Mehdi Nemmouche reconnaît l'autorité de la cour d'assises et collabore aux débats mais ne peut se défendre correctement, a déclaré son avocat à l'issue de l'audience mercredi. Jugé pour l'attentat au Musée juif de Belgique le 24 mai 2014, l'accusé refuse de s'exprimer pour le moment car "toutes les parties ne sont pas traitées de la même façon", a ajouté Me Courtoy. Mercredi, au début de l'audience devant la cour d'assises de Bruxelles, Mehdi Nemmouche a accepté de montrer son profil gauche aux jurés pour le comparer à celui du tueur visible sur les caméras de surveillance du Musée juif. Me Courtoy a souligné la collaboration de son client à cette demande provenant pourtant d'un avocat de la partie civile. "Pour moi, ce n'est pas l'attitude d'un coupable, tout au contraire."
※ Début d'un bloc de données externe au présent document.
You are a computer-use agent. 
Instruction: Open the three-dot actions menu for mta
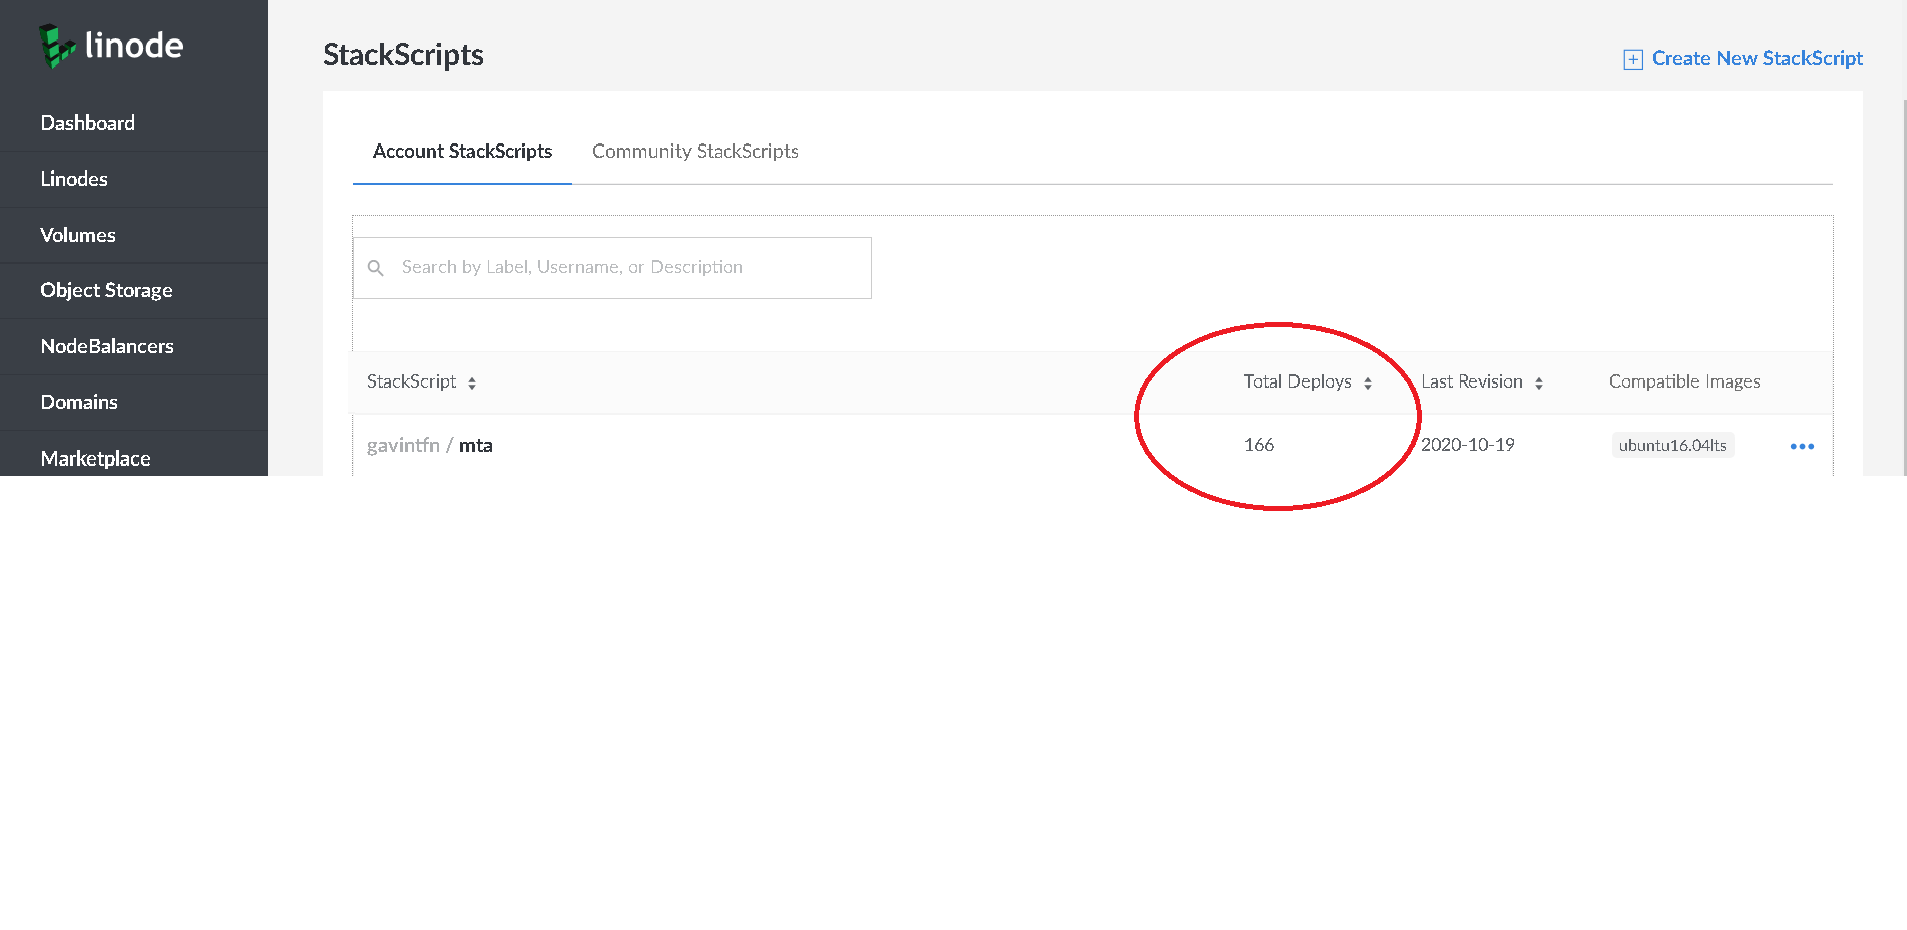[x=1802, y=446]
Jusqu'ici calme et impassible, l'accusé s'est également emporté contre la cour et le parquet fédéral, intimant à la présidente d'être "patiente" et parlant d'un "torchon d'accusation rédigé par les procureurs". Mehdi Nemmouche ne s'est toutefois pas montré "agressif" mais "était tendu", selon Me Courtoy.
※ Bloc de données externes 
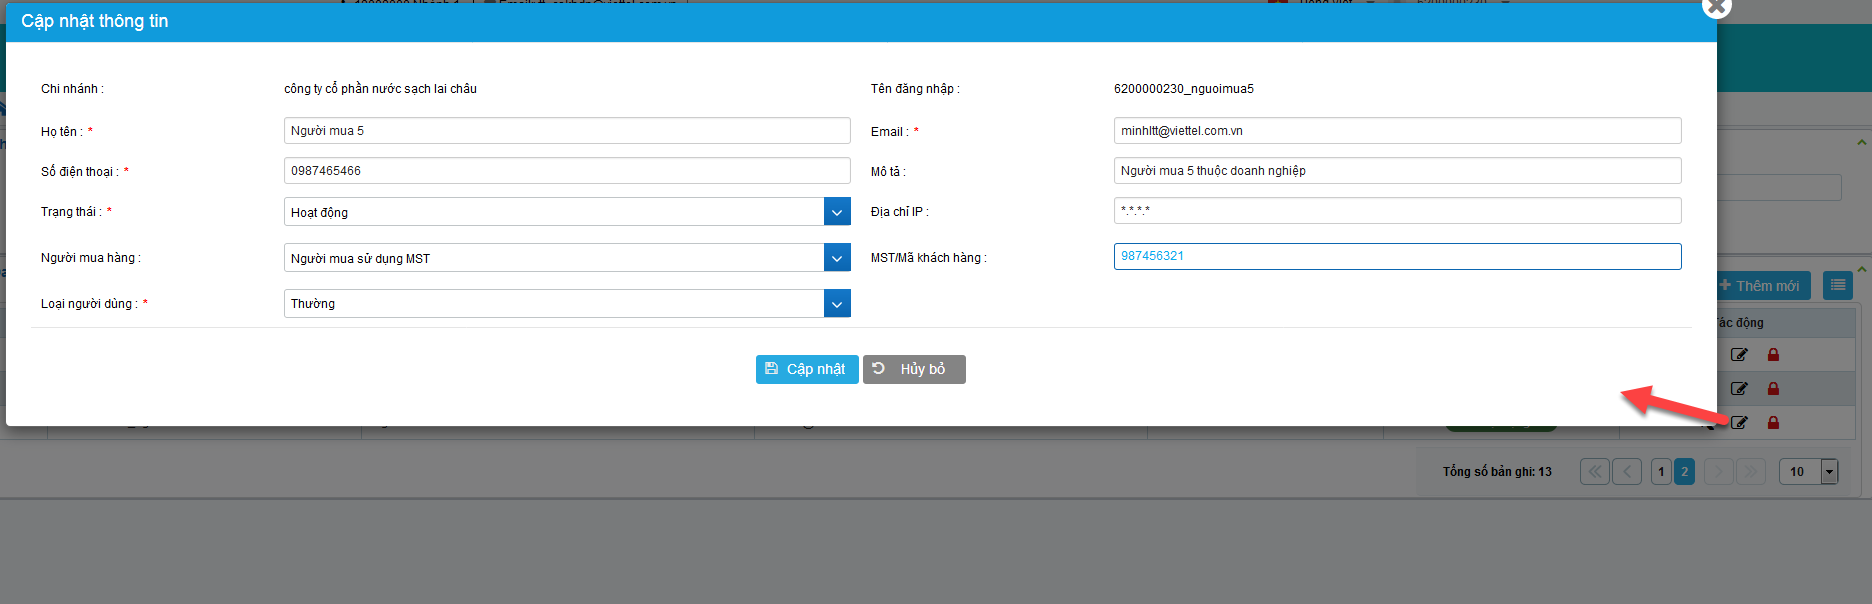Select the Mô tả text field
Viewport: 1872px width, 604px height.
click(x=1396, y=171)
D'après l'avocat, cette tension s'explique par la gestion du procès par la présidente de la cour et les "mensonges" des enquêteurs. "Nemmouche reconnaît l'autorité de cette cour, il a demandé une centaine de témoins mais ils ont été refusés. Il voit que toutes les parties ne sont pas traitées de la même façon."

La défense entend démontrer "le trucage" des images des caméras de surveillance du Musée juif mardi prochain, à l'issue des témoignages des enquêteurs et des deux juges d'instruction. Il s'agit d'un des éléments prouvant l'innocence de l'accusé, indique Me Courtoy. "Mehdi Nemmouche attend qu'on puisse tout expliquer et ensuite il prendra la parole."

Le policier qui a traité les images des caméras de vidéo-surveillance du Musée juif pour obtenir l'image du tireur a lui assuré mercredi qu'il n'avait effectué "aucune transformation".